Can you tell us how Love Home Swap started?
I set up my first business, which was a marketing agency called Mantra, when I was 25 and spent much of working life on a plane. But when I had my children I realised that staying in a hotel, which I’d always loved, was a complete nightmare.
I had a particularly bad, and very expensive, family holiday, sitting in a small darkened room, eating room service while my tiny children were sleeping. I’d also just watched the film, The Holiday – which is the ultimate home swap film. Together that gave me the idea for Love Home Swap.
Within two months of thinking of the idea, in 2011, I had put together the prototype for the site. By the end of that year, I had raised my first round of venture capital for the business. Now we offer swaps with 75,000 homes and 160 countries.
Why did you think the idea had business potential?
I looked at the home exchange category and thought it was in need of innovation. It’s an old idea – it has its roots in the 1950s with teachers swapping homes for the school holidays. But, before we launched, there was nothing on offer that was glamorous.
I felt like there was an opportunity to launch something different. But also to consolidate some of the sites that already existed, so we made an acquisition of another [home swap] business and now we’re looking at potentially acquiring some more.
Has competition grown with the rise of Airbnb?
We’re different because we’re a pure swap of your home with someone else’s. It isn’t about paying to stay somewhere on a nightly basis, as you would a hotel, nor is it about making money from your existing asset: it’s about saving money.
And the thing that really drives the consumers’ engagement with Love Home Swap is the swap. This is a community of like-minded people who think, “I want to life swap my life with someone else’s for a few weeks”, and that is quite different from Airbnb. But Airbnb has made the sharing economy more mainstream. It has helped us get used to a notion that even five years ago seemed impossible: that you would have a stranger stay in your home, or you’d stay in a stranger’s home.

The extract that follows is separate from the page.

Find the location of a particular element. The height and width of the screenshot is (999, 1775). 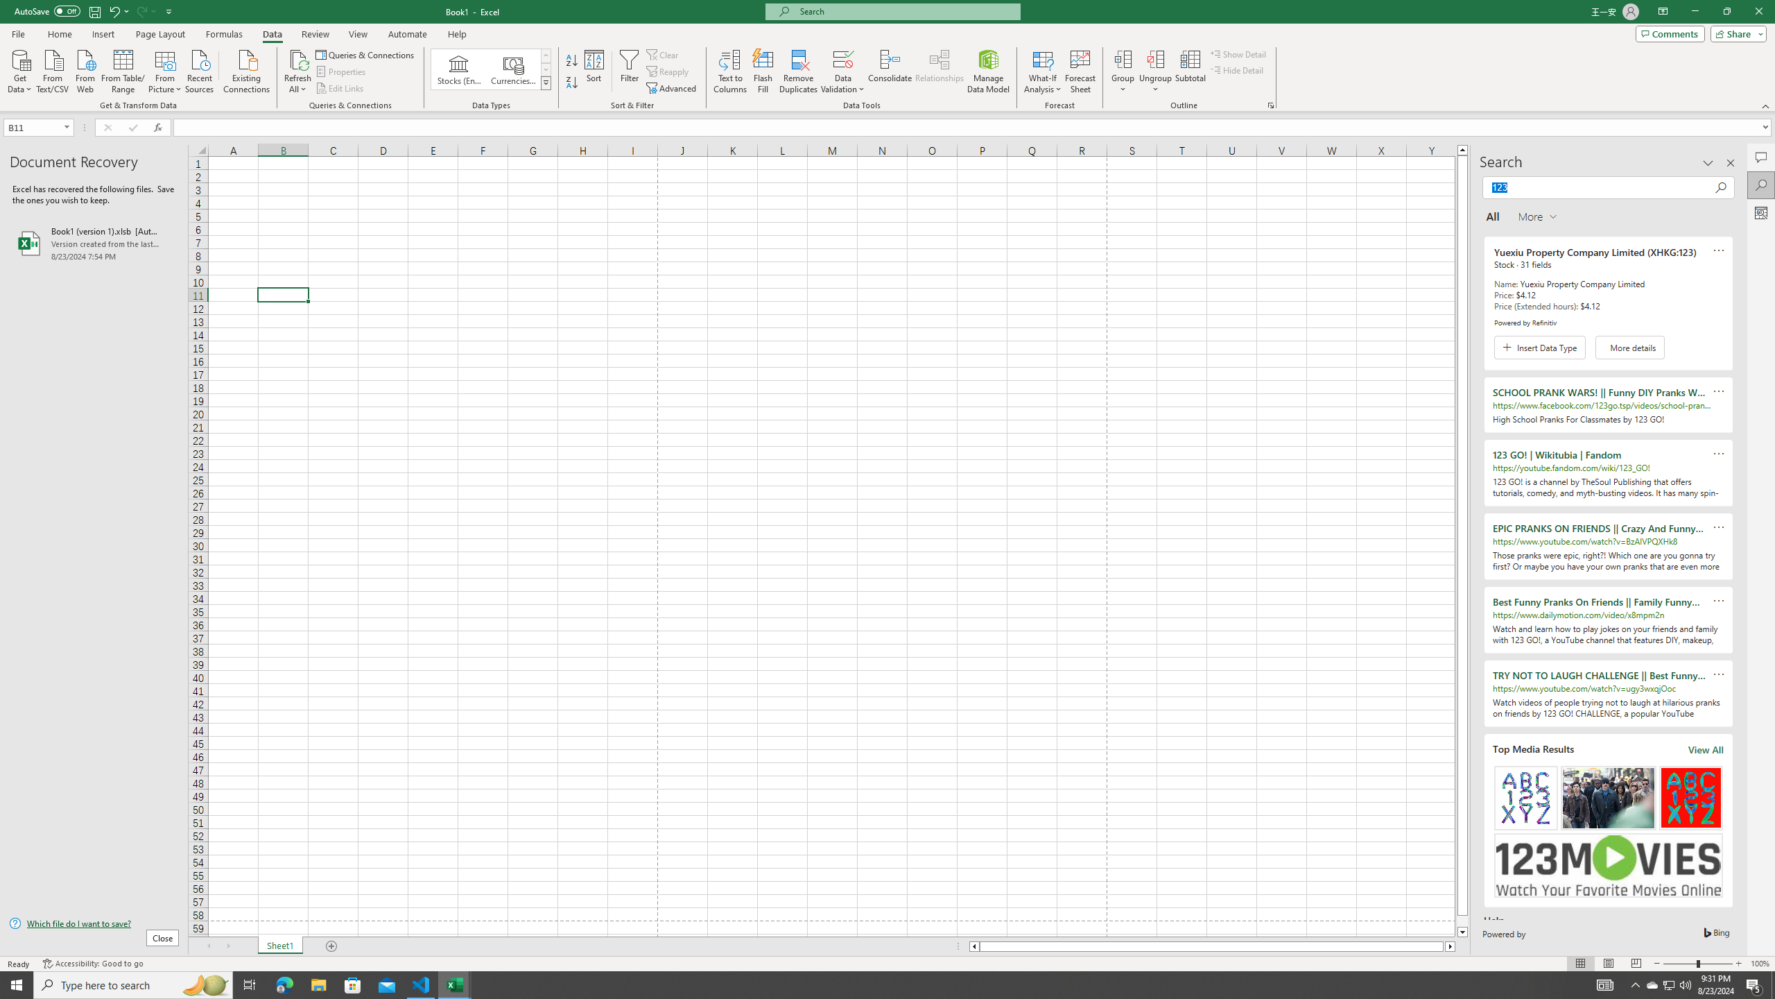

'Relationships' is located at coordinates (939, 71).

So we don’t vet homes, we let our members’ experiences do the talking through their reviews. But we do have an insurance product; and we do identity verification of our members.
Why have you been so successful in securing funding?
It helped that I’d built a business before and had a significant exit from that. Let’s be clear, raising venture capital is hard.
I was in a position to seed fund the business, so I didn’t have to go through the process of finding angel investors. But I think it definitely helps to shape your business’ story and to understand its mission.
What are your plans for the future?
We have a partnership with Wyndham, the hoteliers, and are planning to work with Marriott Hotels and RCI (the timeshare business). We’re looking how to reinvent the timeshare model for the sharing economy. Our main focus is scaling up.
What’s your advice for budding entrepreneurs?
This stuff is hard, it requires grit to run a business. And staying power matters more than the initial enthusiasm that comes with the idea. If I could give out three pieces of advice, they would be: don’t listen to anyone who tells you your idea will never work; develop a thicker skin – things go wrong every single day, not everybody will like the business, get over it and move on; and be prepared to let your idea develop and change.
It took us about 18 months of experimenting to find out what was needed for Love Home Swap to work, and it’s made the business what it is today.
Debbie Wosskow is CEO of Love Home Swap.